TRIBUNNEWS.COM, JAKARTA - Sebentar lagi tahun 2017 akan meninggalkan kita semua berganti menjadi tahun 2018.
Di tahun baru ini, bangsa Indonesia kembali akan menghadapi berbagai gejolak politik seiring digelarnya Pemilihan Kepala Daerah (Pilkada) serentak.
Seperti diketahui, tahun 2018 ini akan digelar Pilkada serentak di 171 daerah yang terdiri dari 17 provinsi, 39 kota, dan 115 kabupaten.
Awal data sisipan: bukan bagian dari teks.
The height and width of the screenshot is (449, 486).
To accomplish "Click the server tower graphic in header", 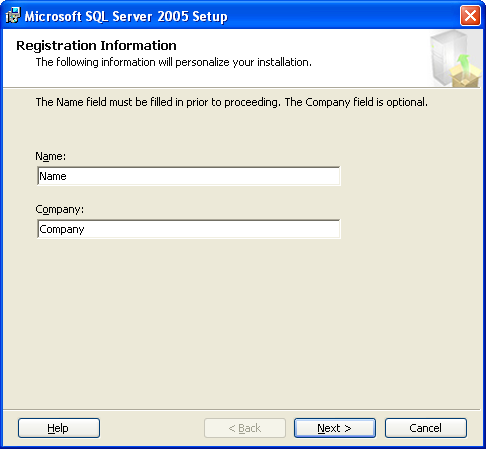I will (445, 56).
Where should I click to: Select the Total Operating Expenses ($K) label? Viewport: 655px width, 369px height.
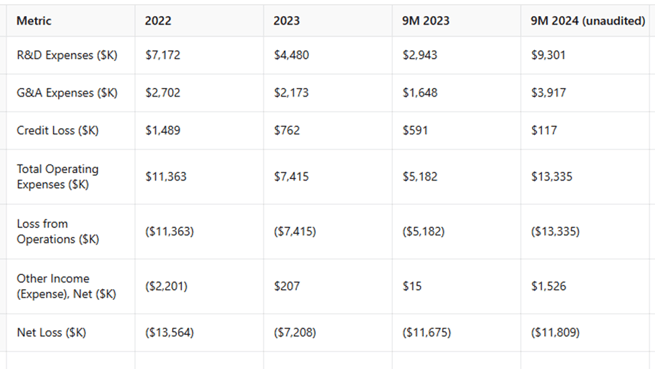click(x=58, y=176)
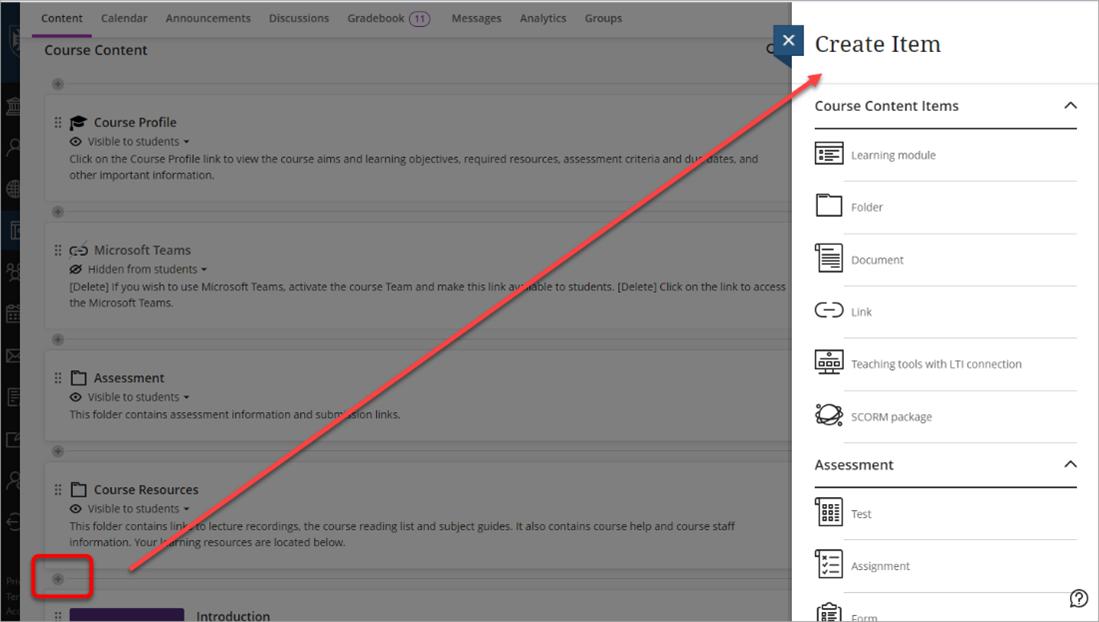Choose the Document item icon

point(829,258)
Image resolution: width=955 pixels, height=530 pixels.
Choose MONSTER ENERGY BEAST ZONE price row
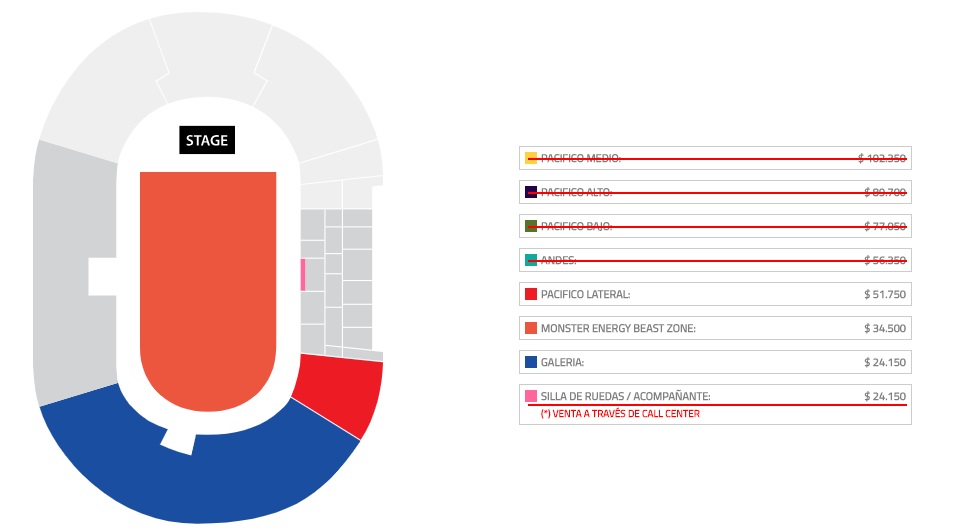[x=715, y=328]
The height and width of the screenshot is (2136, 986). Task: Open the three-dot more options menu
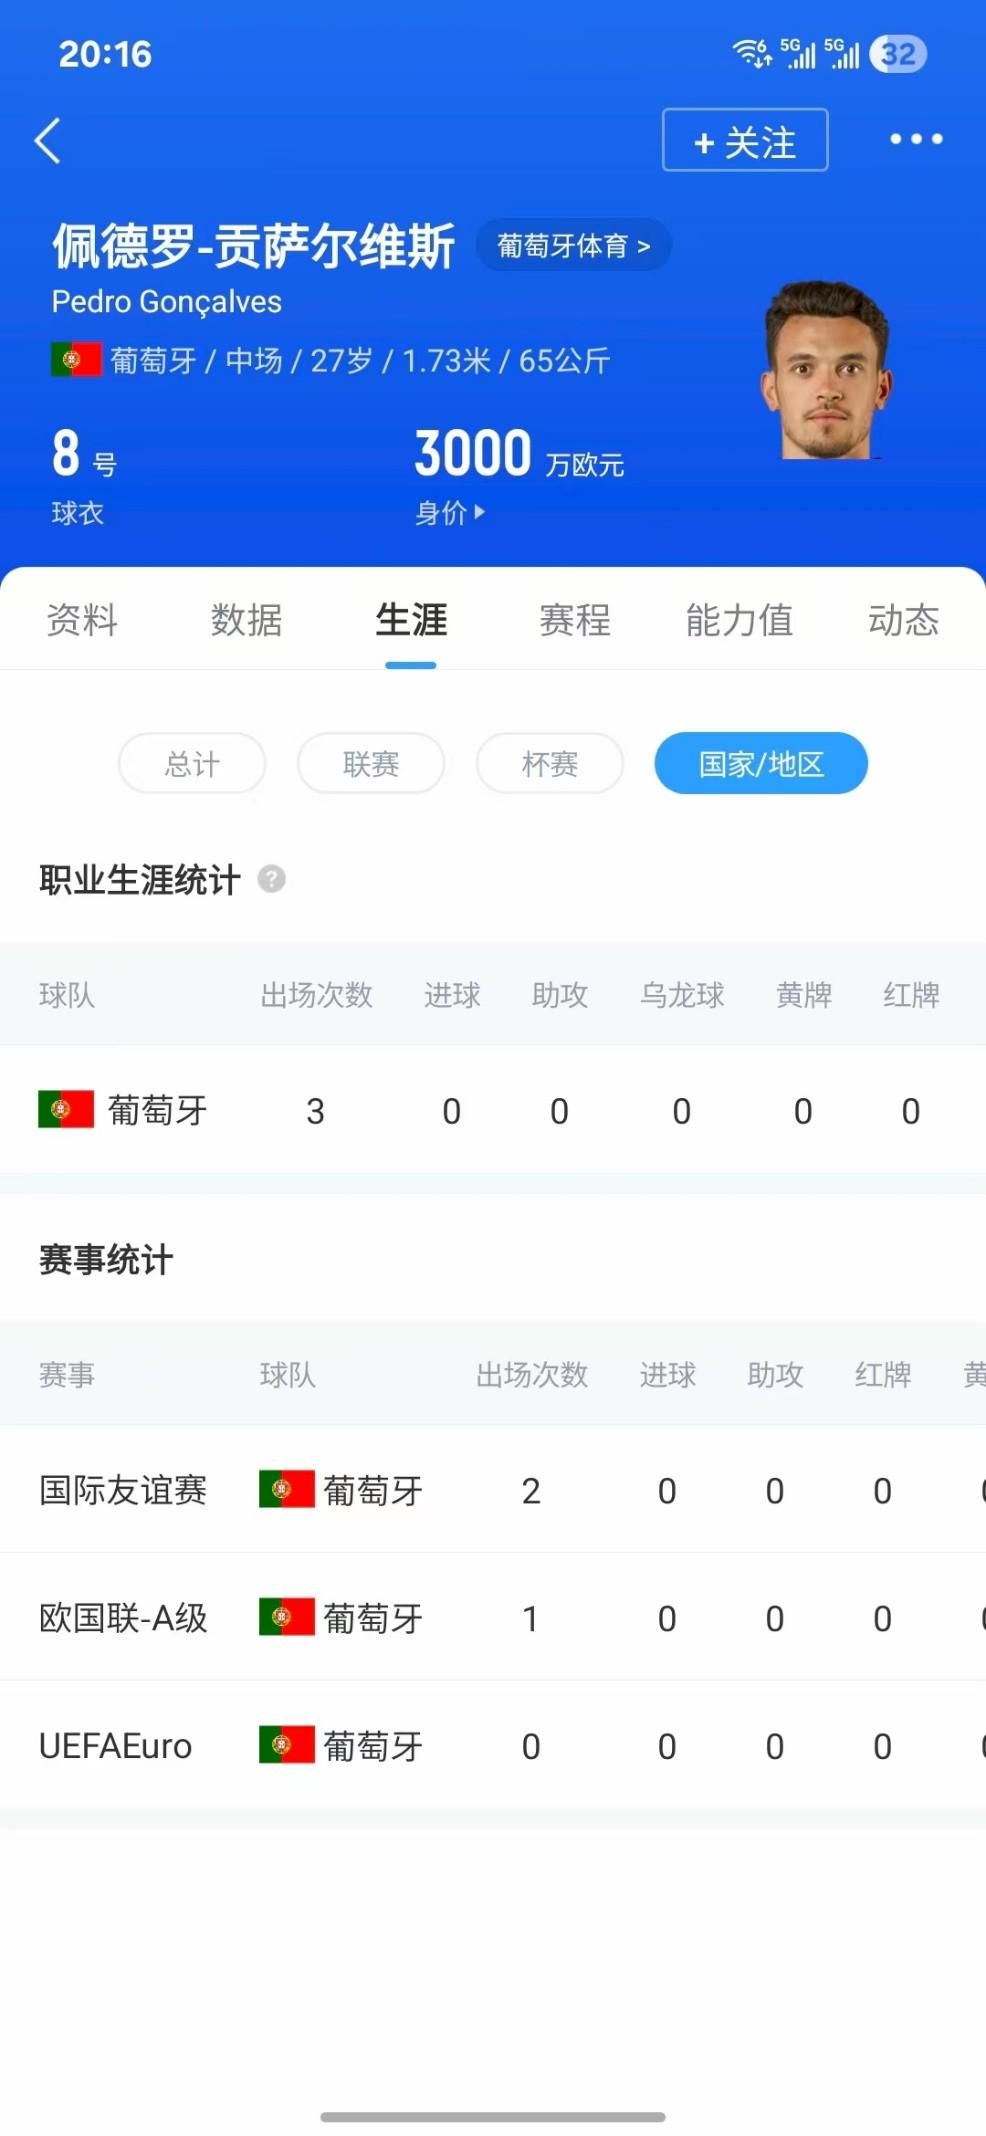point(916,139)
Kemudian 2019, Indonesia menghadapi gelaran nasional Pemilihan Presiden (Pilpres).
Menyikapi kondisi ini, masyarakat Indonesia diharapkan untuk belajar banyak dari pelaksanaan Pilkada DKI Jakarta lalu.
Seperti diketahui, Pilkada DKI Jakarta berlangsung ‘panas’ dan menimbulkan kegaduhan nasional.
Hal itu dipicu dengan pernyataan salah satu cagub Basuki Tjahaja Purnama (Ahok) yang dinilai melecehkan agama Islam.
Kontak pernyataan itu menimbulkan gejolak nasional yang sempat mengancam perdamaian di Bumi Pertiwi.
“Penguatan toleransi dan kerukunan di masyarakat harus terus dipompakan, baik secara formal maupun non formal. Ini sangat diperlukan dalam situasi tahun politik 2018 dan 2019 agar masyarakat bisa paham dan kebal dengan berbagai propaganda politis yang berpotensi menimbulkan perpecahan di masyarakat,” ungkap tokoh kebangsaan Hj. Lily Wahid, Kamis (28/12/2017).
Menurut mantan anggota DPR RI dari Fraksi PKB ini, Pilkada DKI Jakarta lalu telah menimbulkan kerusakan dalam kehidupan bermasyarakat. Itu akibat ‘perang’ politis yang sangat tajam, bahkan menyentuh hal-hal yang paling sensitif dalam ‘tubuh’ bangsa ini yaitu SARA.
Senjata utama untuk meredam hal itu agar tidak terjadi pada 2018 dan 2019 adalah dengan kembali memperkuat toleransi dan kerukunan antar umat beragama, suku, dan golongan.
Ia menilai, Pilkada DKI Jakarta lalu telah meninggalkan ‘luka’ dalam masyarakat Indonesia. Karena itu, pemerintah melalui lembaga-lembaga yang berkompeten harus terus melakukan sosialisasi penguatan kembali nilai toleransi dan kerukunan antar umat beragama untuk meredam kemungkinan terjadinya kampanye-kampanye negatif.
“Sebetulnya yang luka itu hanya beberapa kelompok saja. Tapi lukanya dibawa terus-terusan sehingga mereka tidak bisa kembali ke kehidupan normal. Sebenarnya, itu hanya perasaan mereka yang didramatisir sendiri. Kalau tidak ditangani dengan benar, ini bisa jadi bibit-bibit radikalisme dan terorisme,” papar cucu pendiri NU ini.
Ada banyak cara yang bisa dilakukan untuk menguatkan toleransi dan kerukunan itu. Salah satunya menggalakkan program pertemuan masyarakat dari tingkat paling bawah sampai atas yang tujuannya membangun kembali jiwa kebersamaan dan kerukunan. Juga semangat gotong royong dalam masyarakat harus terus dibudayakan demi untuk menguatkan rasa persaudaraan.
“Jangan ada pengkotakan atau pengucilan. Semua lapisan masyarakat harus dirangkul dan dibangkitkan semangat kebersamaan dalam bingkai Negara Kesatuan Republik Indonesia,” tutur Lily Wahid.
Kendati demikian, ia juga mengimbau agar jangan ada pengistimewaan kepada kelompok masyarakat tertentu. Pasalnya, sering kali kelompok masyarakat yang diistimewakan itu nantinya malah ngelunjak.
Menjelang pergantian tahun yang tinggal tiga hari ini, Lily tidak melihat ada hal-hal negatif yang perlu dikhawatirkan. Ia yakin dan percaya dengan aparat kepolisian yang sudah melakukan upaya kewaspadaan tinggi bisa mengantisipasi dan menangani.
“Pasti Polri tidak ingin kebobolan lagi. Saya lihat apa yang dilakukan aparat untuk melakukan antisipasi kemungkinan terjadi gangguan, sudah sangat baik dan itu harus terus dilakukan dan ditingkatkan,” jelas Lily Wahid.